No finalnde semana não tinha outro assunto nas rodas de política da ilha que não fosse a conversa do governador Brandão, com o vice Camarão, mas a recente tentativa de diálogo não resultou em nenhum avanço concreto.
A conversa aconteceu por meio de troca de mensagens, após orientação da direção nacional do PT, mas terminou sem acordo e deixou ainda mais clara a distância política entre os dois.
Durante o contato, voltou à mesa a possibilidade de Felipe Camarão renunciar ao cargo de vice-governador para disputar outro mandato nas eleições deste ano.
A proposta, no entanto, foi rejeitada imediatamente. Camarão reafirmou que não pretende abrir mão do cargo e que pode disputar cargos eletivos sem necessidade de renúncia, mantendo sua posição dentro do atual mandato. Ou seja, o pedido de renúncia não é proposta decente.
Do outro lado, Brandão segue calculando cada passo para viabilizar seu sobrinho Orleans Brandão, como sucessor de sua cadeira.

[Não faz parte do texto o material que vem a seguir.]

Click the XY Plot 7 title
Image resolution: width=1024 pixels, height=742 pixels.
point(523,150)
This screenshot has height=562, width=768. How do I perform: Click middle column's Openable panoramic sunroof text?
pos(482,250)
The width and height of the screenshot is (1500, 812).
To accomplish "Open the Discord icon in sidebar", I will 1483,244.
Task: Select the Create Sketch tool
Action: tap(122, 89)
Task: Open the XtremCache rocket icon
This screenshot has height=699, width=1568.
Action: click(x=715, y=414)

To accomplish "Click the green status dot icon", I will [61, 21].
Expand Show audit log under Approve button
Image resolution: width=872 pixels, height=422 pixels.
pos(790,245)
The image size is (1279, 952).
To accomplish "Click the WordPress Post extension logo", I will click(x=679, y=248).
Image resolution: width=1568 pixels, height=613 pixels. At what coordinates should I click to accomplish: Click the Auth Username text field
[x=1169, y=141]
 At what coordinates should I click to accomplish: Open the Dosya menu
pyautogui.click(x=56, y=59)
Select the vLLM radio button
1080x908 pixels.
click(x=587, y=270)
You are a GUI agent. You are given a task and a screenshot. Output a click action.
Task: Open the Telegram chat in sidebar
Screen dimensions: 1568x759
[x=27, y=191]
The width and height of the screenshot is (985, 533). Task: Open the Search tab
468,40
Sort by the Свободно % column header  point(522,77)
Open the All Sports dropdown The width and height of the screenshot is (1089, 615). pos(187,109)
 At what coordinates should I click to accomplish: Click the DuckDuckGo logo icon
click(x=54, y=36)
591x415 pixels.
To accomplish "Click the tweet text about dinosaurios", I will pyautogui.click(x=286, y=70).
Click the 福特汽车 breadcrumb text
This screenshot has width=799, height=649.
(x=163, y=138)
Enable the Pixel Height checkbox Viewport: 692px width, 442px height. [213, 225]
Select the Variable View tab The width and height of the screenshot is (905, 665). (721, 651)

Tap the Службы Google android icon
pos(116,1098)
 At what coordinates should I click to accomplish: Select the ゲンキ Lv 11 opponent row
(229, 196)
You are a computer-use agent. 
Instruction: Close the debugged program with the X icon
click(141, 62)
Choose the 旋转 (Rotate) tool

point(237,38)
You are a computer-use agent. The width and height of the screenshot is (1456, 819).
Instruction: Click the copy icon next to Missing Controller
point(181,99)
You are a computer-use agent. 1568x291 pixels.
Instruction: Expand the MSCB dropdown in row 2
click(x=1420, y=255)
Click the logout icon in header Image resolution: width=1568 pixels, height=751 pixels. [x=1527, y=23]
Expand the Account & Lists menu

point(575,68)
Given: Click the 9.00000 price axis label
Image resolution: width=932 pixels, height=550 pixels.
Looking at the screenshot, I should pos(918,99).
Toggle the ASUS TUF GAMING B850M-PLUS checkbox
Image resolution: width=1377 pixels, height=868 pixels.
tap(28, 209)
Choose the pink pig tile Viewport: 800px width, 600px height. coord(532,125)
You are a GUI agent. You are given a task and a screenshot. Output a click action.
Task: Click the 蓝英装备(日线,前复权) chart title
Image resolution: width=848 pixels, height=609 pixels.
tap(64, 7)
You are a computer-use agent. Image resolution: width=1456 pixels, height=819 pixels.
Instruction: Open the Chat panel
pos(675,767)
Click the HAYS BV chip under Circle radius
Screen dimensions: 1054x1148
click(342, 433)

Uma coisa é certa: se Brandão sair para disputar o Senado, quem senta na cadeira é Camarão. Simples assim. E é aí que o clima fica estranho. Surgem ideias mirabolantes, conversas por mensagem, ligação que não vira reunião, promessa que não anda. Muito barulho, pouca conclusão. Tudo no “vamos ver”, no “depois a gente conversa”, no clássico empurra-empurra da política.